Y=mx+b m= slope = (change in y / change in x) b= y intercept = plug in (x,y) point and the slope to find b

Combinations (for groups)

You have a set of n objects, you want to select some number (k) of them, but the order does not matter. The number of possible groups chosen is called the number of "combinations of n objects taken k at a time": nCk = n!/[k!(n-k)!] Example 1: A choir director randomly selects 3 of his 6 members to form a group. How many possible groups of 3 members are there? 6C3 = 6!/[3!(6-3)!] = 6x5x4x3x2x1/ 3!(3!) = 6x5x4x3x2x1 / 3x2x1x3x2x1 = 6x5x4 / 3x2x1 = 20.

Difference of Squares

a^2 - b^2 = (a+b)(a-b) Example: Simplify the expression: (b^2 - c^2) / b-c? Solution:(b^2 - c^2) is a perfect square, so it equals (b-c)(b+c). Divide (b-c)(b+c) by (b-c) and you get (b+c).

Distance Formula

d = rt d = √[( x₂ - x₁)² + (y₂ - y₁)²]

Functions: Input and Output

f(x) = 2x-1. x = input, solution to the function = output

Absolute Value Function

f(x) = |x| Because the absolute value function of x represents a distance from the origin, its output is always a positive number or zero. Ex: Find all the possible integers for x that range from 1-100 that satisfies this equation: |x-30| >20. This of this absolute value on a number line. You start with positive 30. Then move right and left 20 spaces. Your possible values for x on the left side of the line must be 1-9 (cannot include the number 10) and all the possible values for x on the right side of the line are 51-100 (cannot include 50). So 9 values on the left, plus 50 values on the right = 59.

Word Problems: Equals

is, was, will, be, has costs, adds up to, is the same as...

The Binomial Situation

p = probability of success on one trial n = number of trials r = number of successes p^r = successes happening r times P = (nCr) * (p^r) * [(1-p)^n-r]

Stranger Operators

plug and chug

Word Problems: Multiplication

times, of, product of, twice, double, half, triple...

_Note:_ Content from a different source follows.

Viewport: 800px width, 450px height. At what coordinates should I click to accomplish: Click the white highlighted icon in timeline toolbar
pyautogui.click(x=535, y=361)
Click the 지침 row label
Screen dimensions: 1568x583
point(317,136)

Absolute Value Equations Extraneous Solution = No Solution to the Equation

|x| = 5 so x = +5 or -5 |2x+3| = 5 so 2x+3 = +5 OR 2x+3 = -5 Remember: |-3| = 3 but |9| ≠ -9 Why? Because an absolute value cannot equal a negative number! What happens with both roots to an equation do not work? It is called an Extraneous solution or No Solution to the equation.